Excerpt:
+===+

# 36W or 72W for planted tank



## Jaap (Jun 24, 2005)

Hi,

will 36W T5 white light be sufficient for a 90L tank with valisneria and eleocharis parvula or will I need 36W x 2 ? Also I will use pressurized CO2 and EI method.

Thanks.


----------



## Zapins (Jul 28, 2004)

1x36w should be bright enough to give you medium-high light in the tank if it is a T5 HO light, if not then go with the 2x36w.

90L is about 24 gallons, so I don't think the tank will be deep enough to need any more light if you are getting HO lights.

Any pics of your tank or ideas for a the new layout?


----------



## Jaap (Jun 24, 2005)

I think the best way to is 72 watts devided by 90L it will give 0.8 watts per littre. As I see from the 2010 AGA Aquascaping Contest most aquariums have lights raning from 0.6-1.2 watts per littre.

My tank is 58cm in height so at 72 watts I dont think the 0.8 watts per littre is very accurate but at least its close to what most aquascapers use.

Agree or disagree?

pics will come up soon thanks


----------



## Left C (Jun 14, 2005)

Is your lighting T5HO with very good reflectors or is it normal output T5 with only fair reflectors? T5HO lighting with very good reflectors is much brighter.

If it is the higher lighting category, you should follow Zapins advice.

Your 90L is 60cm long, isn't it? I am not familiar with 60cm T5 bulbs that are 36w. Are they 18w, by chance? There are 60cm T5HO's that are 24w and T5VHO's that are 40w.

+===+

Recorded data:
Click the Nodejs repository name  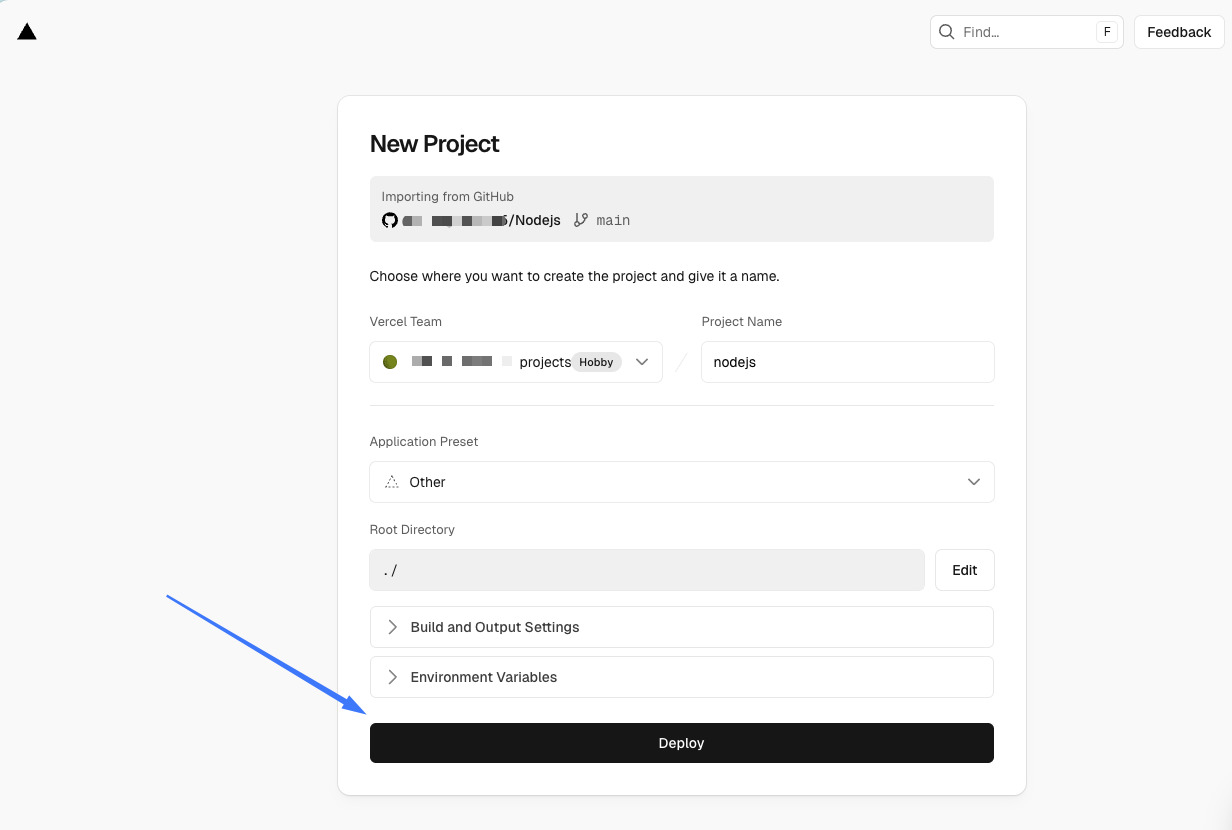tap(538, 220)
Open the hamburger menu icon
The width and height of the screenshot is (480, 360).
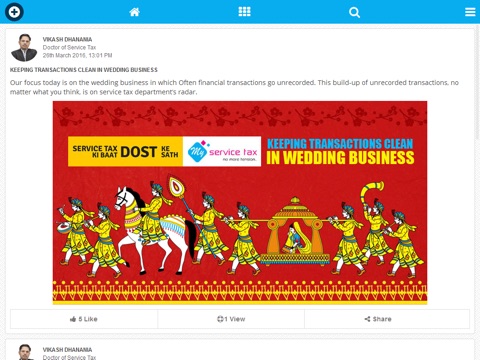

+===+

Brief 1:
From the thread on lighting a planted tank, extract the passage from "will 36W T5" to "with the 2x36w.".
Brief 2:
List the usernames of everyone who posted in the thread on lighting a planted tank.
Brief 3:
Answer these questions from the thread on lighting a planted tank:
(a) About how many gallons does Zapins say 90L is?
(b) What height does Jaap give for the tank?
(c) What wattage does Left C give for 60cm T5VHO bulbs?

Finished answer 1:
will 36W T5 white light be sufficient for a 90L tank with valisneria and eleocharis parvula or will I need 36W x 2 ? Also I will use pressurized CO2 and EI method.

Thanks.


----------



## Zapins (Jul 28, 2004)

1x36w should be bright enough to give you medium-high light in the tank if it is a T5 HO light, if not then go with the 2x36w.

Finished answer 2:
Jaap
Zapins
Left C

Finished answer 3:
(a) About 24 gallons.
(b) 58cm.
(c) 40w.